Kate is sitting on the table in the kitchen (such reckless behavior for a girl in a nude underwire bra!) when Jack comes over. She recommends the oatmeal. As he mucks about in the canteen, Kate explains that she is lost without a cage to escape from, an adventure to head out on, a person to rescue, or an excuse to go running into the jungle. She doesn't know what to do with herself. Jack basically ignores her and says that she should enjoy it because something is bound to go wrong sooner or later. She ignores his ignoring and says her adventure for the evening is that she is going to wash her dishes. In the ocean! Jack tells her to be careful and then asks for her spoon. She sanitarily washes it off in her mouth and hands it to Jack.
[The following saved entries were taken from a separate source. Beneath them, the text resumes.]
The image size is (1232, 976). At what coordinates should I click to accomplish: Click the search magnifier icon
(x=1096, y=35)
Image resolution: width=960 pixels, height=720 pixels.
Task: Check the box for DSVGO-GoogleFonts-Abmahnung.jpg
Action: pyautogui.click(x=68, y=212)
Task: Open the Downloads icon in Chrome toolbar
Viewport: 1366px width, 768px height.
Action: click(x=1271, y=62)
He thanks her for it and without washing the spoon, walks off to eat with Juliet. As Kate gathers up her dishes, she glances over and sees Juliet and Jack EATING TOGETHER. She realizes that she and Jack are, like, totally broken up. She looks shocked and hurt. I totally understand this feeling, because in second grade, my supposed best friend Heather played My Little Pony during recess with that bitch Kara instead of me. When I saw that, I knew we were SO not BFF anymore. It hurt. Kate barges into Sawyer's tent, tells him not to talk, and then proceeds to tears his clothes off and mount him in a style most unbecoming a lady. Sawyer asks if she is crying and she tells him not to talk. It's easy not to talk when someone has her tongue down your throat!
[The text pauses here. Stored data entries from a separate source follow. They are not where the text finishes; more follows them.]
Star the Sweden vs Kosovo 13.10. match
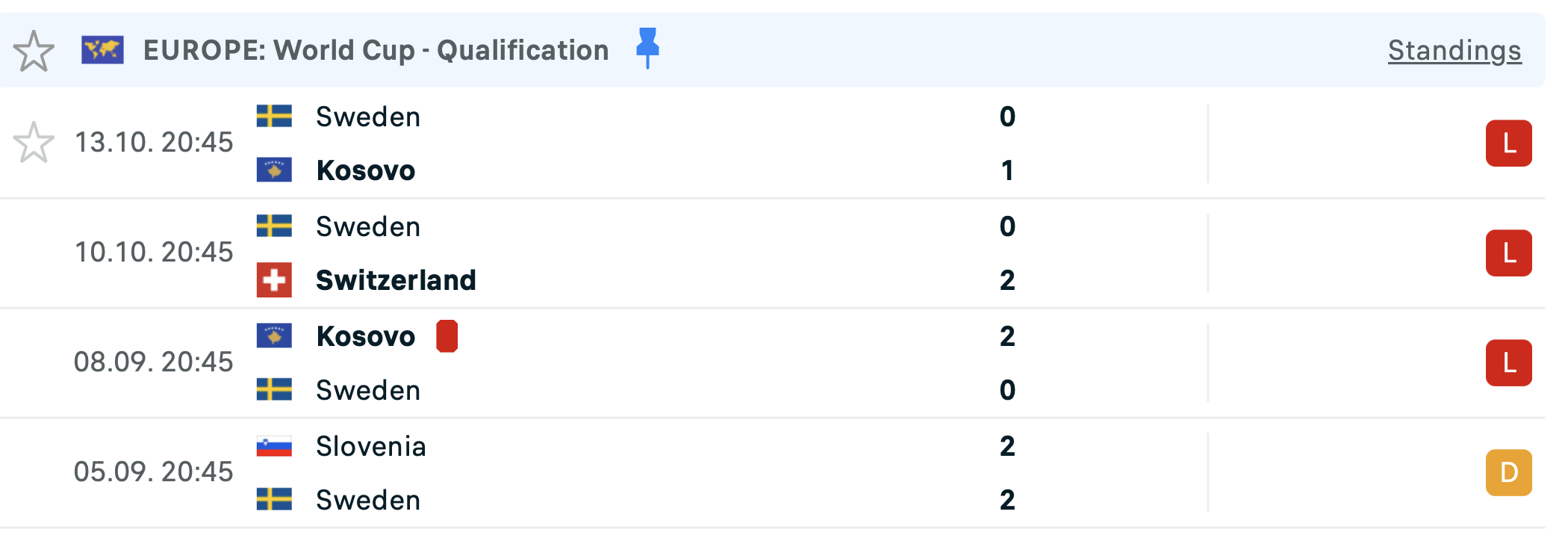Image resolution: width=1568 pixels, height=544 pixels. (x=34, y=143)
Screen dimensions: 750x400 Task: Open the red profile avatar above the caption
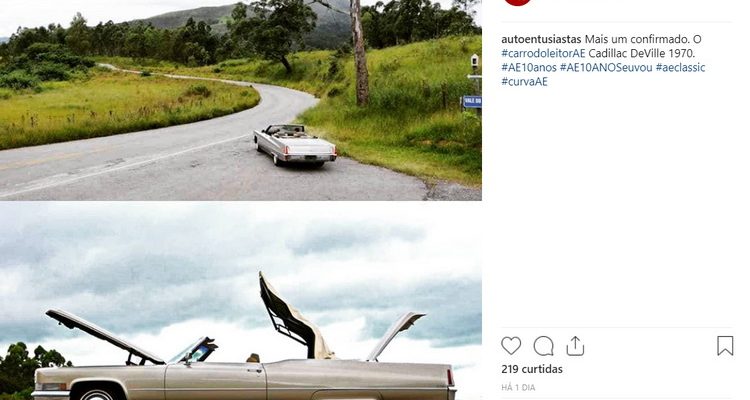point(518,2)
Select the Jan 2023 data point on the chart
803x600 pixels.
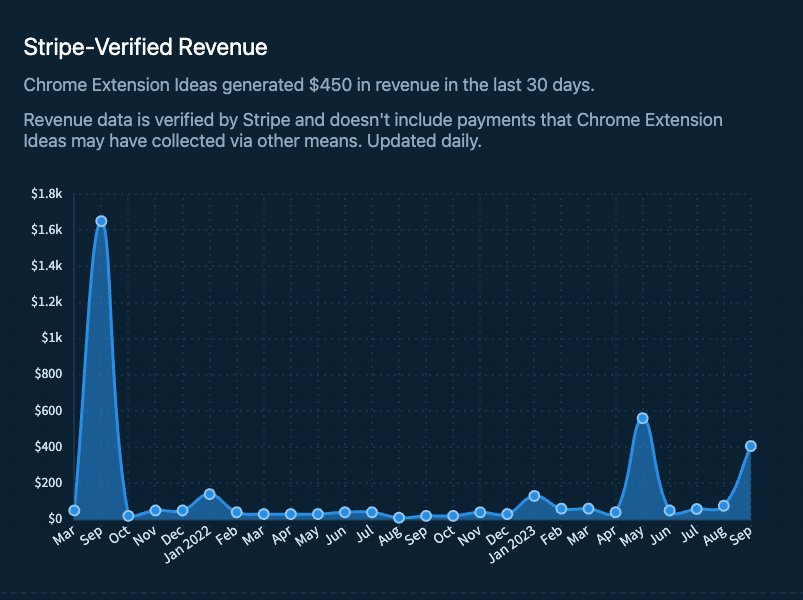click(x=534, y=496)
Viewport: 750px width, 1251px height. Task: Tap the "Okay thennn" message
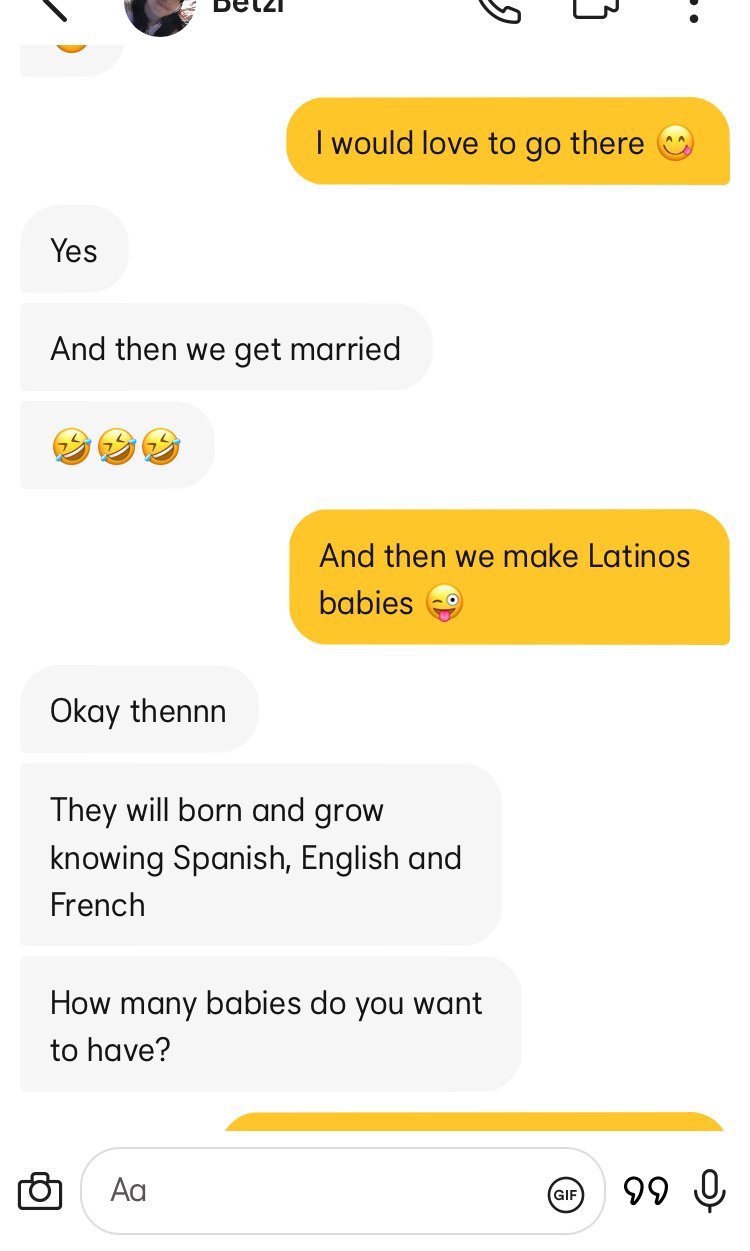coord(139,709)
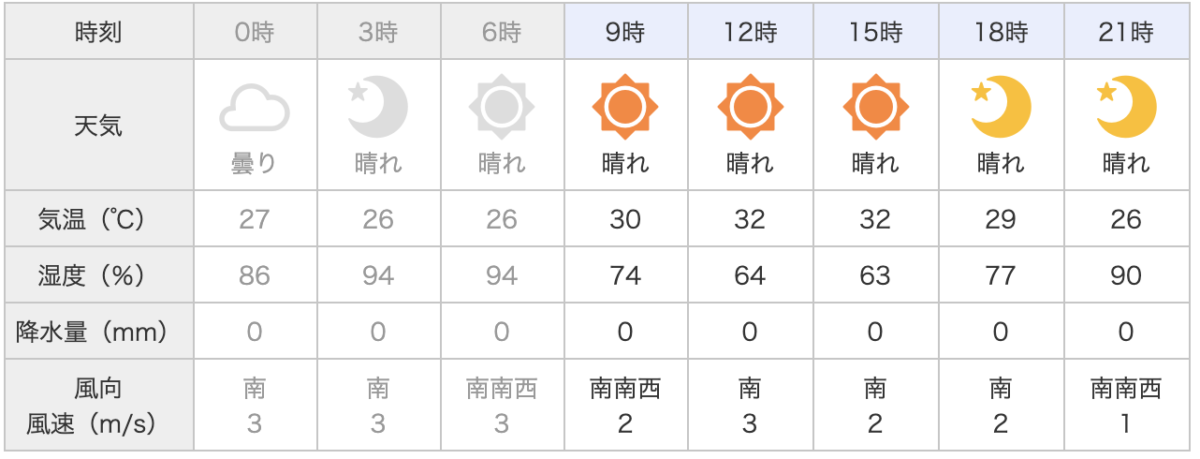Select the 9時 column header

[x=626, y=33]
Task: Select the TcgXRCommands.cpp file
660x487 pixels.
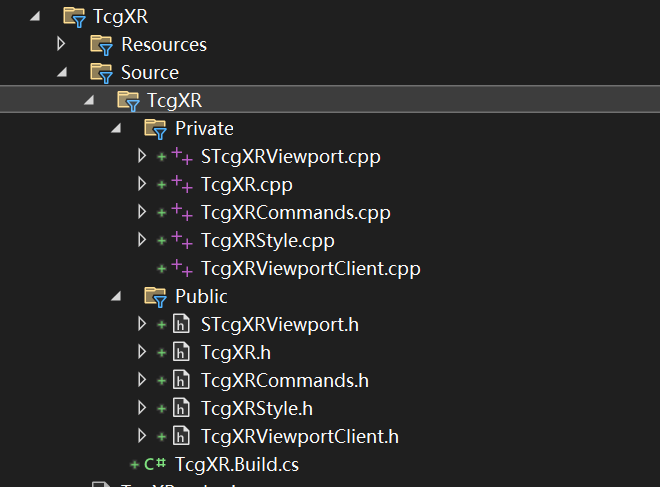Action: (295, 212)
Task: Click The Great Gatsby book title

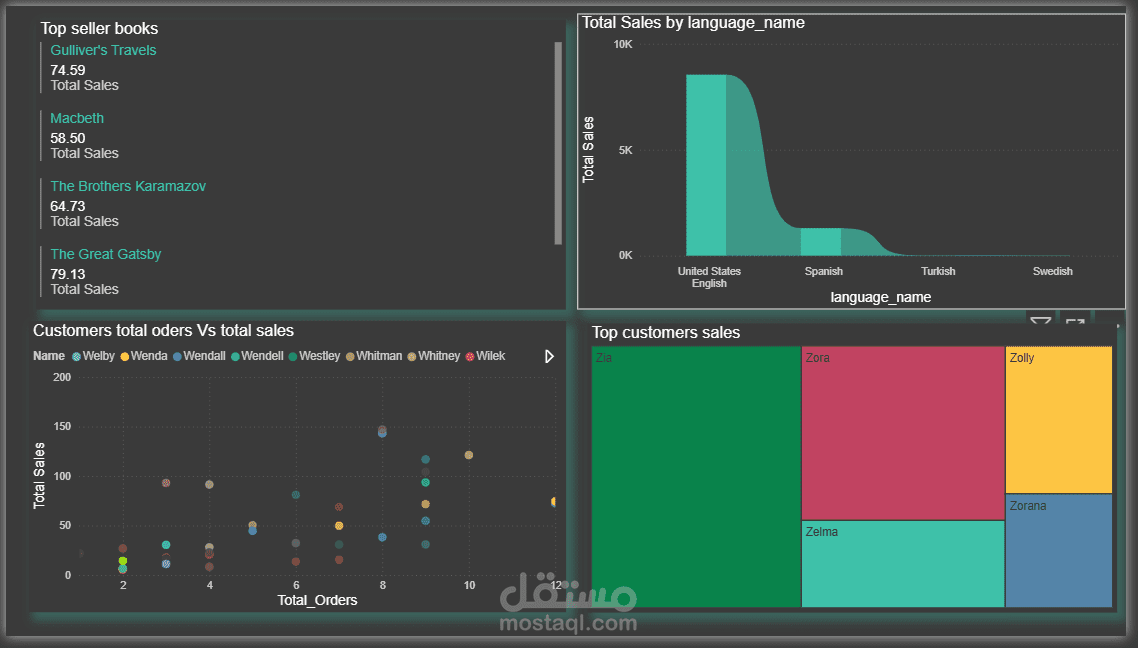Action: point(105,254)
The boys are gathered around the campfire laughing while Jin is either telling ghost stories or engaging in some Korean Noh theater production where they hold a flashlight under their face and scare the bejesus out of Hurley. Charlie puts down his guitar and walks over to join Desmond who has opted to sit by himself in the bushes. Is there a merit badge for lurking? 'Cause Desmond has definitely earned it. Desmond is staring at the picture of him and Penny. Charlie asks about it, and Desmond shows it to him. Charlie takes the picture, leers at Penny and skeeves me out by saying, "That's not bad, Des, not bad at all." Is there a merit badge for having a hot girlfriend? Charlie asks how Desmond left her behind to come to the island and push a damn button? Desmond says he was a coward. Charlie mysteriously apologizes for Desmond's shortcomings, but Desmond says he was sorrier. He tried to run away from her, but she tracked him down because with enough money and determination you can find anyone. She never gave up. Now he hopes she spent the last three years looking for him. Is that a healthy relationship? I vote hell no! My impending rant on the topic is interrupted by the sound of a very troubled helicopter. The campers all listen as they helicopter propeller slows way down. Hurley asks if that is how it is supposed to sound and all three turn to glare at him and say, "No." They listen intently as the helicopter makes a cracking noise and then the propellers stop and the helicopter splashes into the water. Desmond looks positively aghast. Charlie and Hurley argue about whether they can go out in the ocean to attempt a rescue, but give up when Jin points out what looks to be a signal beacon attached to a parachuter descending through the night sky. Desmond claps his hands together and smiles in anticipation.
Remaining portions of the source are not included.